Task directions:
Please output every record exactly, keeping each line as it is.

Entries provided:
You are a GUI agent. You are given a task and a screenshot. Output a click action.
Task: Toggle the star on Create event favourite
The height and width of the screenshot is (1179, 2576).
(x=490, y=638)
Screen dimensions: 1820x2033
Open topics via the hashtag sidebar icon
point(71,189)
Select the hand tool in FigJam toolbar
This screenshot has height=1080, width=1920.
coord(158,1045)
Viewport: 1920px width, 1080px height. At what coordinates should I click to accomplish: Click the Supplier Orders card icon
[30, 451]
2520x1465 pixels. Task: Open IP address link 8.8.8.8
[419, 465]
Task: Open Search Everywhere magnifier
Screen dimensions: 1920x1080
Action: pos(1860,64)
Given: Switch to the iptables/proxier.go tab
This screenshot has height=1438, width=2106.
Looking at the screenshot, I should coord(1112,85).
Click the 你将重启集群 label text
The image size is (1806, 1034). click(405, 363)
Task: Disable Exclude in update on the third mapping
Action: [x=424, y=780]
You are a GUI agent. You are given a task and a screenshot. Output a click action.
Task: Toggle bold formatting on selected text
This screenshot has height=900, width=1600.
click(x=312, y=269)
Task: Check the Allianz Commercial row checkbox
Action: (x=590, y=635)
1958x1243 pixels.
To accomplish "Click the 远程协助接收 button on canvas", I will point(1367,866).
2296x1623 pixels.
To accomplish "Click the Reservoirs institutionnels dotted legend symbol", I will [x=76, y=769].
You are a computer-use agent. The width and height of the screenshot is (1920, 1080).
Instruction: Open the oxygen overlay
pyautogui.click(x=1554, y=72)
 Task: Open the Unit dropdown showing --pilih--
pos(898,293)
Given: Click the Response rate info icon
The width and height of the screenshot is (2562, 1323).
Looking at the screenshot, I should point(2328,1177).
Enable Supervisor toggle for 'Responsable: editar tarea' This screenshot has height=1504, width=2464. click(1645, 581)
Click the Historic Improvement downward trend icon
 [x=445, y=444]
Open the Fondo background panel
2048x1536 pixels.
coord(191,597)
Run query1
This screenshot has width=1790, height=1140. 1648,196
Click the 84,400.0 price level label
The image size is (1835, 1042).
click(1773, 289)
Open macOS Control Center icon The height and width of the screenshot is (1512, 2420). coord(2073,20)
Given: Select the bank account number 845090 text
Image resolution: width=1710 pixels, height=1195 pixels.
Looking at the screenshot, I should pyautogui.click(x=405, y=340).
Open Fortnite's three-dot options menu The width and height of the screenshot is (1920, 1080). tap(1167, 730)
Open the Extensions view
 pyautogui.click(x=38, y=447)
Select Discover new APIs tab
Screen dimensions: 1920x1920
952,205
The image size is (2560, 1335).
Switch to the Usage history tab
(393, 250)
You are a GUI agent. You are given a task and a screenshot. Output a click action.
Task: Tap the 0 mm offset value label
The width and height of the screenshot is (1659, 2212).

Expected answer:
You are a GUI agent. You are given a task and a screenshot. Output a click action.
Task: Toggle the star on Create event favourite
The height and width of the screenshot is (1179, 2576).
(x=490, y=638)
Screen dimensions: 1820x2033
Open topics via the hashtag sidebar icon
point(71,189)
Select the hand tool in FigJam toolbar
This screenshot has height=1080, width=1920.
coord(158,1045)
Viewport: 1920px width, 1080px height. At what coordinates should I click to accomplish: Click the Supplier Orders card icon
[30, 451]
2520x1465 pixels. Task: Open IP address link 8.8.8.8
[419, 465]
Task: Open Search Everywhere magnifier
Screen dimensions: 1920x1080
Action: pos(1860,64)
Given: Switch to the iptables/proxier.go tab
This screenshot has height=1438, width=2106.
Looking at the screenshot, I should coord(1112,85).
Click the 你将重启集群 label text
The image size is (1806, 1034). click(405, 363)
Task: Disable Exclude in update on the third mapping
Action: [x=424, y=780]
You are a GUI agent. You are given a task and a screenshot. Output a click action.
Task: Toggle bold formatting on selected text
This screenshot has height=900, width=1600.
click(x=312, y=269)
Task: Check the Allianz Commercial row checkbox
Action: (x=590, y=635)
1958x1243 pixels.
To accomplish "Click the 远程协助接收 button on canvas", I will point(1367,866).
2296x1623 pixels.
To accomplish "Click the Reservoirs institutionnels dotted legend symbol", I will [x=76, y=769].
You are a computer-use agent. The width and height of the screenshot is (1920, 1080).
Instruction: Open the oxygen overlay
pyautogui.click(x=1554, y=72)
 Task: Open the Unit dropdown showing --pilih--
pos(898,293)
Given: Click the Response rate info icon
The width and height of the screenshot is (2562, 1323).
Looking at the screenshot, I should point(2328,1177).
Enable Supervisor toggle for 'Responsable: editar tarea' This screenshot has height=1504, width=2464. click(1645, 581)
Click the Historic Improvement downward trend icon
 [x=445, y=444]
Open the Fondo background panel
2048x1536 pixels.
coord(191,597)
Run query1
This screenshot has width=1790, height=1140. 1648,196
Click the 84,400.0 price level label
The image size is (1835, 1042).
click(1773, 289)
Open macOS Control Center icon The height and width of the screenshot is (1512, 2420). coord(2073,20)
Given: Select the bank account number 845090 text
Image resolution: width=1710 pixels, height=1195 pixels.
Looking at the screenshot, I should pyautogui.click(x=405, y=340).
Open Fortnite's three-dot options menu The width and height of the screenshot is (1920, 1080). tap(1167, 730)
Open the Extensions view
 pyautogui.click(x=38, y=447)
Select Discover new APIs tab
Screen dimensions: 1920x1920
952,205
The image size is (2560, 1335).
Switch to the Usage history tab
(393, 250)
You are a GUI agent. You are given a task and a screenshot. Output a click action.
Task: Tap the 0 mm offset value label
The width and height of the screenshot is (1659, 2212).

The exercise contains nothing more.